### Extrait du texte:
Le faussaire de Hambourg, de Cay Rademacher.

Le faussaire de Hambourg

L'ouvrage:
Lors d'une arrestation, le suspect tire sur Frank Stave. Pendant son séjour à l'hôpital, celui-ci décide, pour diverses raisons, qu'il ne travaillera plus aux homicides. Il préfère se tourner vers la lutte contre le marché noir...

Critique:
Cette conclusion à la trilogie hambourgoise m'a beaucoup plu. D'ailleurs, j'aurais souhaité que l'auteur prolongeât les enquêtes de Frank Stave, et fasse davantage qu'une trilogie. Cependant, je me console en me disant qu'au moins, il ne termine pas la série par la mort de Stave. Je ne sais pas vraiment pourquoi, mais je craignais cela.

Cay Rademacher apporte d'intéressantes nuances à sa façon de faire par rapport aux autres tomes. Par exemple, Stave enquête sur deux affaires en même temps. En effet, il a quitté les homicides, mais son sens de la justice l'empêche d'abandonner totalement l'affaire qui se présente, et il se voit confier une autre enquête concernant le marché noir. Il m'a plu de suivre les deux intrigues, et de voir Stave se débrouiller pour que son enquête sur le meurtre reste inconnue de son collègue. J'ai aussi apprécié la réaction du policier lorsqu'il finit par tout comprendre de l'une et de l'autre affaire, et pousse les coupables dans leurs derniers retranchements.

### Consigne:
Reproduisez intégralement, sans la moindre modification, l'extrait ci-dessus consacré au roman « Le faussaire de Hambourg ».

### Données listées:
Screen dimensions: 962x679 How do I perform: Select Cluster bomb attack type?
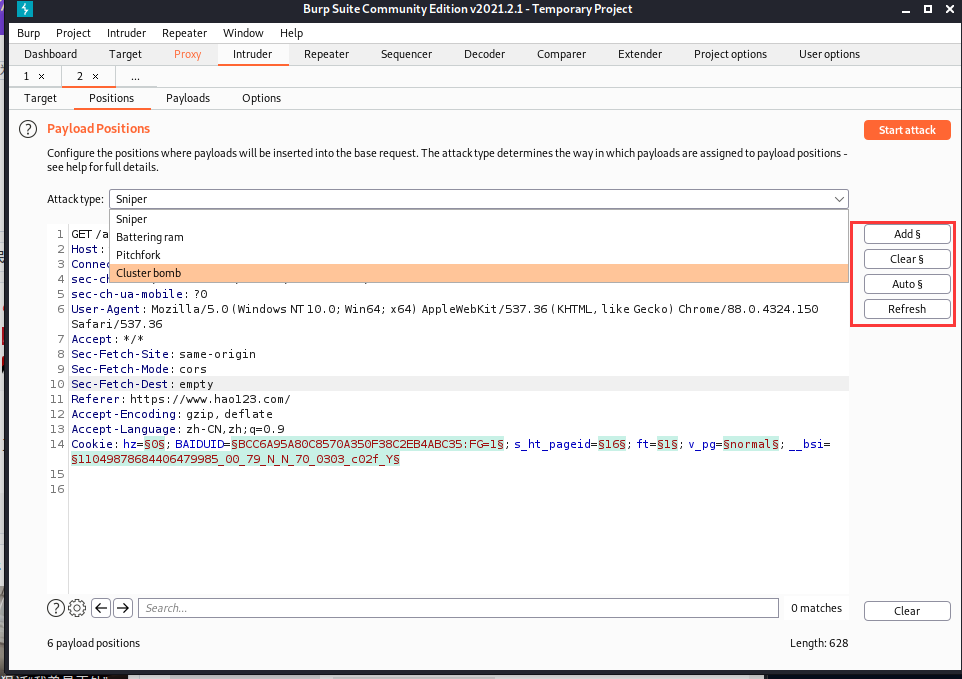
--
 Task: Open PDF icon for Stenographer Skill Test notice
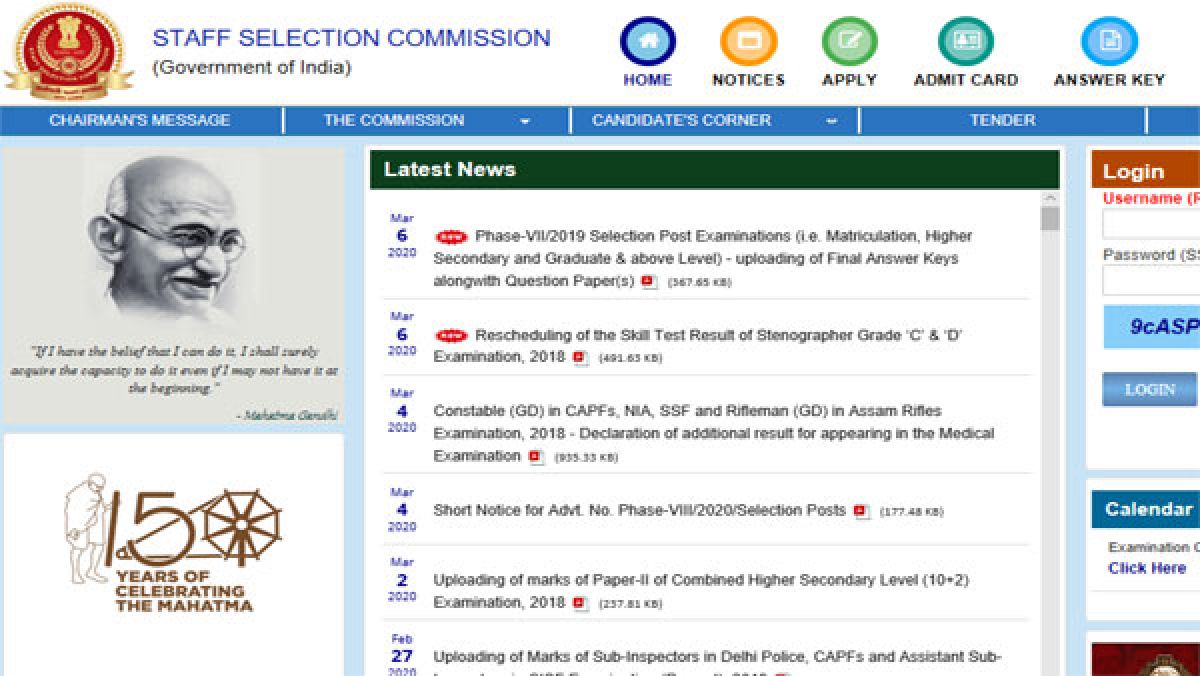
...
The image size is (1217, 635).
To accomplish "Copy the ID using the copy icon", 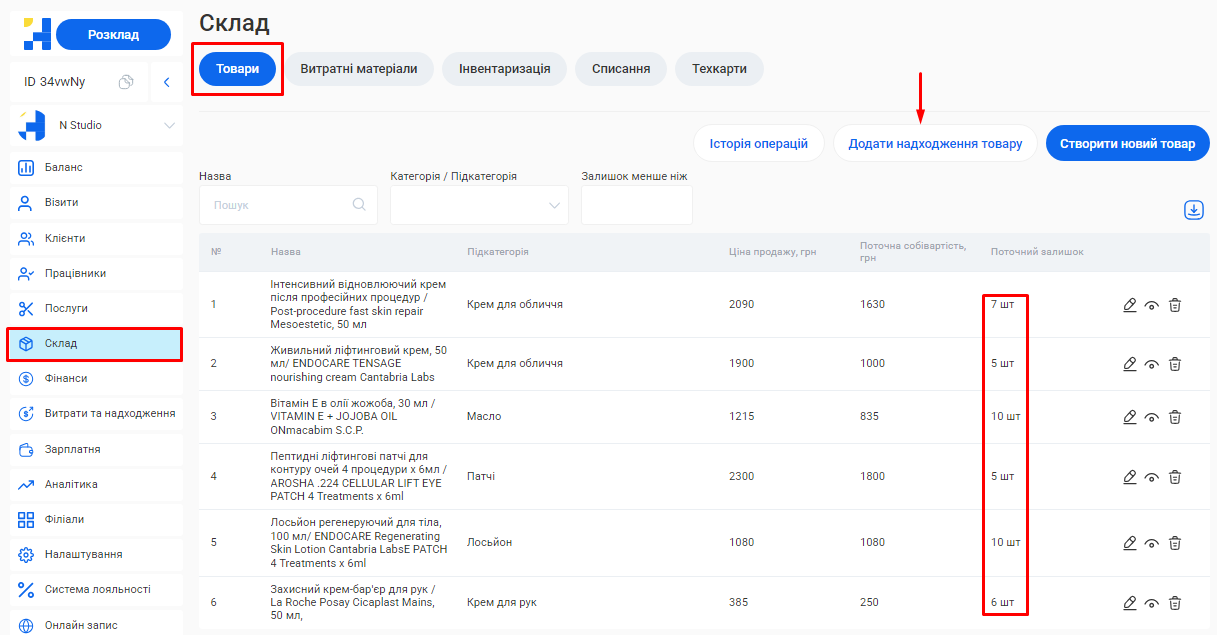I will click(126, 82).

### Réponse attendue:
Le faussaire de Hambourg, de Cay Rademacher.

Le faussaire de Hambourg

L'ouvrage:
Lors d'une arrestation, le suspect tire sur Frank Stave. Pendant son séjour à l'hôpital, celui-ci décide, pour diverses raisons, qu'il ne travaillera plus aux homicides. Il préfère se tourner vers la lutte contre le marché noir...

Critique:
Cette conclusion à la trilogie hambourgoise m'a beaucoup plu. D'ailleurs, j'aurais souhaité que l'auteur prolongeât les enquêtes de Frank Stave, et fasse davantage qu'une trilogie. Cependant, je me console en me disant qu'au moins, il ne termine pas la série par la mort de Stave. Je ne sais pas vraiment pourquoi, mais je craignais cela.

Cay Rademacher apporte d'intéressantes nuances à sa façon de faire par rapport aux autres tomes. Par exemple, Stave enquête sur deux affaires en même temps. En effet, il a quitté les homicides, mais son sens de la justice l'empêche d'abandonner totalement l'affaire qui se présente, et il se voit confier une autre enquête concernant le marché noir. Il m'a plu de suivre les deux intrigues, et de voir Stave se débrouiller pour que son enquête sur le meurtre reste inconnue de son collègue. J'ai aussi apprécié la réaction du policier lorsqu'il finit par tout comprendre de l'une et de l'autre affaire, et pousse les coupables dans leurs derniers retranchements.